Bill Gates doesn't produce computers, no... he produces ideas. Without his ideas, we would not be having this discussion, because there would be no home computers; they would be the exclusive province of research institutions, major corporations, and the government.
Your 'poor' people wouldn't actually produce much at all were it not for the riches of Capitalism giving them factories to work in and machines to run. Indeed, they'd be hard-pressed just to survive (refer to basically any time prior to the Industrial Revolution). But under Capitalism, they have access to means of production they could never get on their own, multiplying their efforts a thousandfold, and the rewards of those efforts similarly.
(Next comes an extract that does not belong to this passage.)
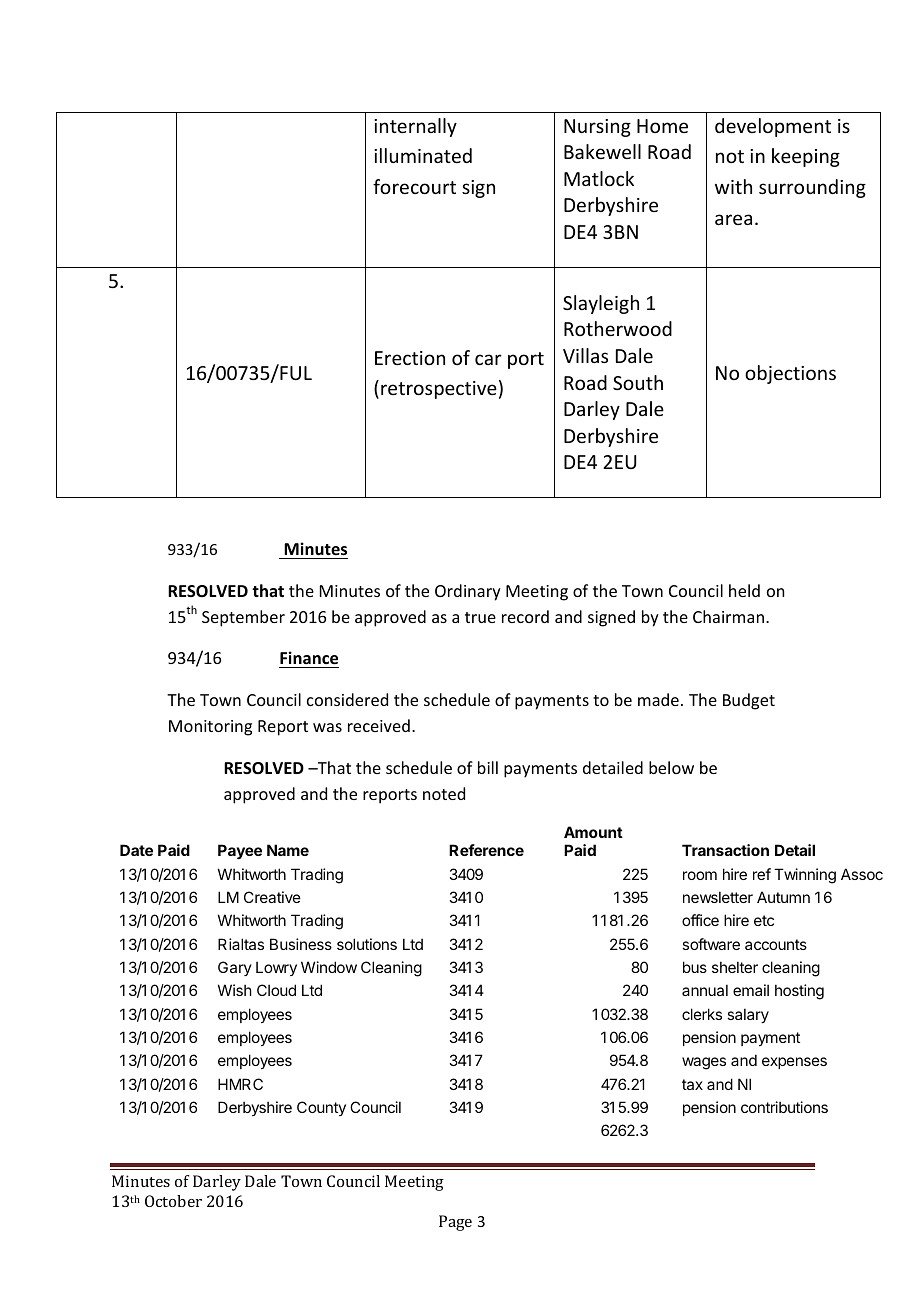  What do you see at coordinates (455, 1223) in the screenshot?
I see `Page` at bounding box center [455, 1223].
Marx was a deluded fool who didn't understand Capitalism at all. Ayn Rand was a genius, although you foolish socialists don't appreciate it.
Neeek at [unixtime wrote:1170829183[/unixtime]]
RandomCasualty at [unixtime wrote:1170828170[/unixtime]]
as I really can't think of way to eliminate CEOs without totally screwing the economy.
Of course, there will always be CEOs. You can flat off every existing CEO, and you'd have almost the same number immediately afterwards. Whomever is in charge is definitionally the CEO, so removing the top guy makes the next guy in line the new CEO.
Replacing every CEO making over a million dollars a year with one who makes exactly a million dollars would cause a massive boom, however.
Not so. Do that, and you get... $300 million extra? $500 million? Let's be generous and call it a billion. Compare this to our $12 Trillion+ economy, and you'll see that any reduction in CEO salaries is just an extra cupfull of water in the ocean.